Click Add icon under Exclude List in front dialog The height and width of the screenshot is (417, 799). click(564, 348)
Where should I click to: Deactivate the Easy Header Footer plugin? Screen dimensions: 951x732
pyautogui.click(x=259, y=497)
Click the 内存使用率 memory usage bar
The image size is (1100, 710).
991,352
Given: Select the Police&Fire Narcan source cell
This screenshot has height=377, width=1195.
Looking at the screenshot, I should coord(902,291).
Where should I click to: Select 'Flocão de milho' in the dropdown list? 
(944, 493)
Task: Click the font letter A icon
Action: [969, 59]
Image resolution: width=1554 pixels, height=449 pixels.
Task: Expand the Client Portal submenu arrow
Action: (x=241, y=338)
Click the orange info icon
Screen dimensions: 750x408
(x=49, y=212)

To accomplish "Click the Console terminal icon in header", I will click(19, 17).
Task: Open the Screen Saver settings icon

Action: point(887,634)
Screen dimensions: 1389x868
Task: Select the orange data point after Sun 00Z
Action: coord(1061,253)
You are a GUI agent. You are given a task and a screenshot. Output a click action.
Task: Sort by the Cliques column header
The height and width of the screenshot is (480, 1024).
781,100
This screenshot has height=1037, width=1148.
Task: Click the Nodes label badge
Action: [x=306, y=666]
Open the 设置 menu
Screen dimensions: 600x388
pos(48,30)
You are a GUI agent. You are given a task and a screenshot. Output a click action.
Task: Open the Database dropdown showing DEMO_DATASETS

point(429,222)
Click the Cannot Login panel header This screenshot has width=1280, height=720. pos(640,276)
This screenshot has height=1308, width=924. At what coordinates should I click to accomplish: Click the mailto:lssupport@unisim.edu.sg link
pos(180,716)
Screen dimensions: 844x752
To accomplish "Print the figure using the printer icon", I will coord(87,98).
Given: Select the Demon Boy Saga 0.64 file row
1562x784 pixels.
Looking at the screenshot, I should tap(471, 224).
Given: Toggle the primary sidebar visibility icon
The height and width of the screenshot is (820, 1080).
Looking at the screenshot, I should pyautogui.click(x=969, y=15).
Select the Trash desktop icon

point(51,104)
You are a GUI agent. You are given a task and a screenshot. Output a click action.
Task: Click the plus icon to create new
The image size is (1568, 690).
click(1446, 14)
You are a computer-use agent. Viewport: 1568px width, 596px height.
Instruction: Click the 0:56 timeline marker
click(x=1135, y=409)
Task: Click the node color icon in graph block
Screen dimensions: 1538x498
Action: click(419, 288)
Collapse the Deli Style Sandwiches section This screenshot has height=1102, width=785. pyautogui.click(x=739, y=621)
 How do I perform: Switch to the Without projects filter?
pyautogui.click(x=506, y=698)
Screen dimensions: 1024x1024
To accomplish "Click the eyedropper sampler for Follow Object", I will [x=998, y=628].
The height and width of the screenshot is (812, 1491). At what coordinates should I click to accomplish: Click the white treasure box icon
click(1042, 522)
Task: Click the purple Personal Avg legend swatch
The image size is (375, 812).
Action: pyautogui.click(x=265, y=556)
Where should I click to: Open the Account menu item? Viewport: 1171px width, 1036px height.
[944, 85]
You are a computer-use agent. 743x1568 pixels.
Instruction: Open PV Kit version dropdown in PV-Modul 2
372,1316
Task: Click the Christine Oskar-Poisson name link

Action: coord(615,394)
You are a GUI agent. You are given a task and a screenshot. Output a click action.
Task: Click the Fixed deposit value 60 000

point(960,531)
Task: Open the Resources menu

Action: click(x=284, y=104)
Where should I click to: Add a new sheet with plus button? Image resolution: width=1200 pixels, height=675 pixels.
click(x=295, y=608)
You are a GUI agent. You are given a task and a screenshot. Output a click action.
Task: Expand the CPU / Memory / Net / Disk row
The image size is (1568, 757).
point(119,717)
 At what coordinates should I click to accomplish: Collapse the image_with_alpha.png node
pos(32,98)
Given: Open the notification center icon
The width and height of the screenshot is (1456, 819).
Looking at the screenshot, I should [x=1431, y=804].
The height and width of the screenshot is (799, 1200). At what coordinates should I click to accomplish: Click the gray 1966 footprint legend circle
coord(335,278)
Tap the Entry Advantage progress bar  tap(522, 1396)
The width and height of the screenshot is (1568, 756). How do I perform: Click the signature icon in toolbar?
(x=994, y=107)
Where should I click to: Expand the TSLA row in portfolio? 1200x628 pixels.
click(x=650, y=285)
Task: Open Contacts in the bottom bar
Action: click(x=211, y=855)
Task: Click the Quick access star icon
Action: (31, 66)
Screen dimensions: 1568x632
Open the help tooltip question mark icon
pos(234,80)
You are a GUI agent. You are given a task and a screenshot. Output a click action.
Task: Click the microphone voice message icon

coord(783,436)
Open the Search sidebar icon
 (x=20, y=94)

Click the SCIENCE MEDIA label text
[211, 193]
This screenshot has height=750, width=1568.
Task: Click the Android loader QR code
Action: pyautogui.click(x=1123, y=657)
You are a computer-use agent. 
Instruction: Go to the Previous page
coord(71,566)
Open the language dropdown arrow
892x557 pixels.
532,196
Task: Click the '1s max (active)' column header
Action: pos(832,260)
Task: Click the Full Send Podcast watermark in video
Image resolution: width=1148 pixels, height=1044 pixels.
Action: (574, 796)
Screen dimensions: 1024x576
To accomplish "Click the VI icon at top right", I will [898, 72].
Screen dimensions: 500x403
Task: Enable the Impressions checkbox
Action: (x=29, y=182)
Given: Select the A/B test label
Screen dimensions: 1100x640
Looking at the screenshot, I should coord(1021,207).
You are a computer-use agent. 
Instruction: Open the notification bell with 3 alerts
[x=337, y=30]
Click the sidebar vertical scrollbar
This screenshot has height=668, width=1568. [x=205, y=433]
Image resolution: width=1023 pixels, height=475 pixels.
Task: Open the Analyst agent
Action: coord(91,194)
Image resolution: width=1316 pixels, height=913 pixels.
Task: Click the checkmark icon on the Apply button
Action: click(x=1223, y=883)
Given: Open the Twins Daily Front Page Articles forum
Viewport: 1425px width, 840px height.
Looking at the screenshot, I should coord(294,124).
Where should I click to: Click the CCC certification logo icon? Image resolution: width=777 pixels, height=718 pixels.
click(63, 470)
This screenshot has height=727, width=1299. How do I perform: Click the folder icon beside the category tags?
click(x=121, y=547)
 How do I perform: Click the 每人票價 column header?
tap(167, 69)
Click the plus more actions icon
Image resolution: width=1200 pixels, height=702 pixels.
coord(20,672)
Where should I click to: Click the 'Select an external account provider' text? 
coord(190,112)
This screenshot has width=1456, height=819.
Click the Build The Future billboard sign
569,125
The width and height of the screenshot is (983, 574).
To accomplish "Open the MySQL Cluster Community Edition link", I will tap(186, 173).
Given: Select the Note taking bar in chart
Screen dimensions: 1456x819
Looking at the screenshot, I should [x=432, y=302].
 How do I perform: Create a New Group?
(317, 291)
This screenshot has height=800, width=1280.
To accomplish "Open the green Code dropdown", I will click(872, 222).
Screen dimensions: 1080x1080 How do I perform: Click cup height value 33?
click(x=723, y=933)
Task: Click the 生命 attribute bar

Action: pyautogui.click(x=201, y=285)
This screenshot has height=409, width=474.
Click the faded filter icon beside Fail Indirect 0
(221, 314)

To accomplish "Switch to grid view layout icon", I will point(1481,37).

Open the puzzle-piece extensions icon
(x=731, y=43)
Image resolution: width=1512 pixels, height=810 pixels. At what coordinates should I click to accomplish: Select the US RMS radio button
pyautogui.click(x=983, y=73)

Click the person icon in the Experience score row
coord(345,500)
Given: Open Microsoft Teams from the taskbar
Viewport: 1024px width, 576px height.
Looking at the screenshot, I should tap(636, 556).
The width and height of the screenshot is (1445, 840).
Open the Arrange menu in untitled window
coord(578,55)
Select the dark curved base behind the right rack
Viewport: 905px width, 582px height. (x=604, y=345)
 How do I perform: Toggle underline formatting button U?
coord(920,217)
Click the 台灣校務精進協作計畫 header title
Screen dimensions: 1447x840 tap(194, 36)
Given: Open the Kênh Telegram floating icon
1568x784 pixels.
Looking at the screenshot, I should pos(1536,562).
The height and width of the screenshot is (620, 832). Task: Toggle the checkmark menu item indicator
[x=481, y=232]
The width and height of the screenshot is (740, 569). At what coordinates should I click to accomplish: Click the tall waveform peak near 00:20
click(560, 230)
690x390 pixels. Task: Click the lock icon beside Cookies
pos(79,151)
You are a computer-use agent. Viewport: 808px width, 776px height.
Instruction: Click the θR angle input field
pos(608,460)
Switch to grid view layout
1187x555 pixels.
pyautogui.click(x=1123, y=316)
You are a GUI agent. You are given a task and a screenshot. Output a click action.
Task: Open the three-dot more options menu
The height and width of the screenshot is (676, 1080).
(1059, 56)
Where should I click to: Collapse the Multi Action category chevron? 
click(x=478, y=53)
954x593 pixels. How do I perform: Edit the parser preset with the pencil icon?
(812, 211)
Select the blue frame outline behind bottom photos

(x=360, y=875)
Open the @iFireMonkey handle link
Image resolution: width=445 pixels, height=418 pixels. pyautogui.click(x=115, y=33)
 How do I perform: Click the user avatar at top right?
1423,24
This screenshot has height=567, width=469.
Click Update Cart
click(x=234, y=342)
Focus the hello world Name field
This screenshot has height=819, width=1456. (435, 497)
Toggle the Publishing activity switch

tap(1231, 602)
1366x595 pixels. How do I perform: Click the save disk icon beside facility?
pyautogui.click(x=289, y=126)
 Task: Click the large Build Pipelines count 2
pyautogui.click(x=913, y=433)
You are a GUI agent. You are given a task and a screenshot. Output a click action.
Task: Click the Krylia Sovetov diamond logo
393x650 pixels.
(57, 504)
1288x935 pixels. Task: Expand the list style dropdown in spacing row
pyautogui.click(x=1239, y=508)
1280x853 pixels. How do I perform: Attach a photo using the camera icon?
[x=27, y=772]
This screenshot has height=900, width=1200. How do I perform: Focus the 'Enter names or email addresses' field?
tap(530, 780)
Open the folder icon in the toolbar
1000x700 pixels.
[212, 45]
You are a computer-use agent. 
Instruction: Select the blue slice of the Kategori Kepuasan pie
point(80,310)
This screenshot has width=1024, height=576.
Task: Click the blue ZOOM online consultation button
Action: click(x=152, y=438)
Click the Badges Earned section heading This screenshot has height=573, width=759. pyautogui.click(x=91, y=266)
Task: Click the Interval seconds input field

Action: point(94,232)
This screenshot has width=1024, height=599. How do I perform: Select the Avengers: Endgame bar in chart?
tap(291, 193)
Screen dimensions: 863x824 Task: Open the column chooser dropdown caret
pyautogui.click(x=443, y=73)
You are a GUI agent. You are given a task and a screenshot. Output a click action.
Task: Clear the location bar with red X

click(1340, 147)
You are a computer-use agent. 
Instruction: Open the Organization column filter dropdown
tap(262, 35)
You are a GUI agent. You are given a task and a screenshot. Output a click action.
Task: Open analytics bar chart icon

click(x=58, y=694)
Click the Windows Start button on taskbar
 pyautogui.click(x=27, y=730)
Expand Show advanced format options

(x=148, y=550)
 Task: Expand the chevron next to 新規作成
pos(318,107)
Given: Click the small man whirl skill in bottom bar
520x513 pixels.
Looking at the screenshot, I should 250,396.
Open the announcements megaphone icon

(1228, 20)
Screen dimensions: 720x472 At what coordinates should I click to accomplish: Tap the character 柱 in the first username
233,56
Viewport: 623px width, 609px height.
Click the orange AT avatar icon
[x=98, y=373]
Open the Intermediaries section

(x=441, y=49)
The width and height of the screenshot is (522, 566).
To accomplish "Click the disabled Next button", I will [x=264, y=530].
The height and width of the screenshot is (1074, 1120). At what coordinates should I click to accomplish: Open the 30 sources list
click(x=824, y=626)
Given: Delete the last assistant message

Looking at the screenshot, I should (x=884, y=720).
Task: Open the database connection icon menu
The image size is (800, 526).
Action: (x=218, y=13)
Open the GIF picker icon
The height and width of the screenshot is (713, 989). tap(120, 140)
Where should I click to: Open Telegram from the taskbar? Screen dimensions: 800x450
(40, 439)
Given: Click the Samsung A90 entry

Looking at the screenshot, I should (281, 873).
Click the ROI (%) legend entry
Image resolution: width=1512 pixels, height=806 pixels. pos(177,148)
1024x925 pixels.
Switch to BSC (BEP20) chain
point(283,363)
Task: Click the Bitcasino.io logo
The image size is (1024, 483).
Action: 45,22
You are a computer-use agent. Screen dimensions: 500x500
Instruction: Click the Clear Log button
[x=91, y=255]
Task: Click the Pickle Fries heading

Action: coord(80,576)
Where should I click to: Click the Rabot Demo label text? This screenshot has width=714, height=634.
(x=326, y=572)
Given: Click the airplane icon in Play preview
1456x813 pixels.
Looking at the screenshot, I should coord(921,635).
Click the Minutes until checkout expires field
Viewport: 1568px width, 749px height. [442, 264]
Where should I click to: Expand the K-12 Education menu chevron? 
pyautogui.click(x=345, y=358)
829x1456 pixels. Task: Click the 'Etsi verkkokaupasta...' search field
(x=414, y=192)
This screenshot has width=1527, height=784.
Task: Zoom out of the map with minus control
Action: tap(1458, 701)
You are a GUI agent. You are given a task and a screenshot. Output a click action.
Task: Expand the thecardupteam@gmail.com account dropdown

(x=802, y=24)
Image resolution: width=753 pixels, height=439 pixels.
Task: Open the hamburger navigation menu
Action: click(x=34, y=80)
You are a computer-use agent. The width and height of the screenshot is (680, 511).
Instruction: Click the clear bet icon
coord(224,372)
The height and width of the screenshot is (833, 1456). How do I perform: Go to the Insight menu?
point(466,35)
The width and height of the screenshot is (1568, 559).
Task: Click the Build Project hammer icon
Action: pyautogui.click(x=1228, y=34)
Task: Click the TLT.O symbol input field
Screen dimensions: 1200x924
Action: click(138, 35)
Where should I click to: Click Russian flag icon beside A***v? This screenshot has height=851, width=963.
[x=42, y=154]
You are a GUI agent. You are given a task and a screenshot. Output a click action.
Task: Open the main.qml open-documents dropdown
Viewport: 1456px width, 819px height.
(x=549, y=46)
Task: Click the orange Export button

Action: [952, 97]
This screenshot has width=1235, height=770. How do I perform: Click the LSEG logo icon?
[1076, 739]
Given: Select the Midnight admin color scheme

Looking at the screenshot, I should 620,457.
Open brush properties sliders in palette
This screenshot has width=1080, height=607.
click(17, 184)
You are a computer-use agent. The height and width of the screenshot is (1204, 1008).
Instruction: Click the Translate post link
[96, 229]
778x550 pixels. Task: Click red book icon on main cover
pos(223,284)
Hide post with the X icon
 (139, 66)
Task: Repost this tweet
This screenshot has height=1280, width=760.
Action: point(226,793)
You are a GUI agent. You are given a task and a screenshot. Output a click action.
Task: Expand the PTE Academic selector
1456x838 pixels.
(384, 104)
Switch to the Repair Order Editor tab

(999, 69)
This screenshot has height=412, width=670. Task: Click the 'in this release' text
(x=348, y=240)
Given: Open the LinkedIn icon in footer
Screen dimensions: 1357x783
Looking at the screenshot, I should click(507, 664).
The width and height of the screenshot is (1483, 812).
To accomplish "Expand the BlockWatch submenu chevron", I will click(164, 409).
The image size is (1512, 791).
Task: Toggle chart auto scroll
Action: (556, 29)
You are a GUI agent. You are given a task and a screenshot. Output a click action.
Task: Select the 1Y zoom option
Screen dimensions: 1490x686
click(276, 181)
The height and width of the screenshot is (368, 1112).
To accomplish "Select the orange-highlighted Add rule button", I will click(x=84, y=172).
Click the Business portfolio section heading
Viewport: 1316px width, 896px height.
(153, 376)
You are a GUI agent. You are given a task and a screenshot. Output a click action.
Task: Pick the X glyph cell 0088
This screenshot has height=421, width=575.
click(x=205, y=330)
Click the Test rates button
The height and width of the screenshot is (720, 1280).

## WHAT THE TASK ASKS:
Recast the lines above, from the line containing "Collapse the Deli" down to the line containing "Action: pyautogui.click(x=265, y=556)", both included, as a JSON list of strings with one string per line and blank lines left out.

## RESPONSE TO THE TASK:
[
  "Collapse the Deli Style Sandwiches section This screenshot has height=1102, width=785. pyautogui.click(x=739, y=621)",
  " How do I perform: Switch to the Without projects filter?",
  "pyautogui.click(x=506, y=698)",
  "Screen dimensions: 1024x1024",
  "To accomplish \"Click the eyedropper sampler for Follow Object\", I will [x=998, y=628].",
  "The height and width of the screenshot is (812, 1491). At what coordinates should I click to accomplish: Click the white treasure box icon",
  "click(1042, 522)",
  "Task: Click the purple Personal Avg legend swatch",
  "The image size is (375, 812).",
  "Action: pyautogui.click(x=265, y=556)"
]